Hamels is clearly the premier arm that is definitely available. He's posted an xFIP under 3.50 in each of the last five seasons, while throwing no fewer than the 204.2 innings he tossed last season in any of those years. That has established him as one of the game's top five southpaws.
The concerns with Hamels himself are twofold; first, he is owed $23.5 million per annum in each of the next three seasons, and if he were to use his no-trade clause to force the team trading for him to pick up his 2019 option year, that would be another $20 million.
Secondly is his age; at 31, he's no longer young by baseball's standards, and will be under contract until he's 34 years old (or 35 if he does indeed force the option to be picked up). Pitchers historically begin to age severely after turning 33 or so, and so there is real concern that half of the money owed him could be paid to a pitcher who is far less effective than he is now.
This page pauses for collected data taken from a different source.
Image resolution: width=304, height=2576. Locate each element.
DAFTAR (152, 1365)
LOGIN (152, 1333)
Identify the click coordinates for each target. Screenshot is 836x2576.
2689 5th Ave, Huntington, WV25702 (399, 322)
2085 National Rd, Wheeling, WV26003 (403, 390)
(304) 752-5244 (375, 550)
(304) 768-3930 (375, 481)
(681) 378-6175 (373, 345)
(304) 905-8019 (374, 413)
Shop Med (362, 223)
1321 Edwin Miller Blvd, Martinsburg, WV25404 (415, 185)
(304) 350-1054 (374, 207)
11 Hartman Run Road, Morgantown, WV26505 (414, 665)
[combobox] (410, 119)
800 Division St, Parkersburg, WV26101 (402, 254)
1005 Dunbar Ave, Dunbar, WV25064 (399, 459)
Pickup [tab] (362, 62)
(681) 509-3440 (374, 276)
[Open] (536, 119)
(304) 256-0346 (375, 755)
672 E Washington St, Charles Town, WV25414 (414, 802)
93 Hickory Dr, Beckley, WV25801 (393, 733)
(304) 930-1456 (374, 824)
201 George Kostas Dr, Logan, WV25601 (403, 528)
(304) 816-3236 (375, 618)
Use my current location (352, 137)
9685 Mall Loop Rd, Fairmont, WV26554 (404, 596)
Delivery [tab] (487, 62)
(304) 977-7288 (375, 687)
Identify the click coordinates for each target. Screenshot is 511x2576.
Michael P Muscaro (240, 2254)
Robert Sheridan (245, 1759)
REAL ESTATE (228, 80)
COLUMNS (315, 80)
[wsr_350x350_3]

For Ross and Cashner's parts, they're both under 30 years old, and Cashner is under contract next season, with Ross under contract for two more years after this. Those years, being arbitration seasons, will also be much cheaper than the more than Hamels' yearly salary. Kimbrel remains one of the planet's most dominant relievers, but is owed a hefty salary each of the next two seasons.
It's hard to tell exactly where the Astros stand with the number of potential trading partners they've been tied to recently, but one thing that is clear is that they're certainly not done trying to improve this roster for a push at the 2015 playoffs. Based on the rumors, it also seems clear that pitching is the key target, rather than the offense.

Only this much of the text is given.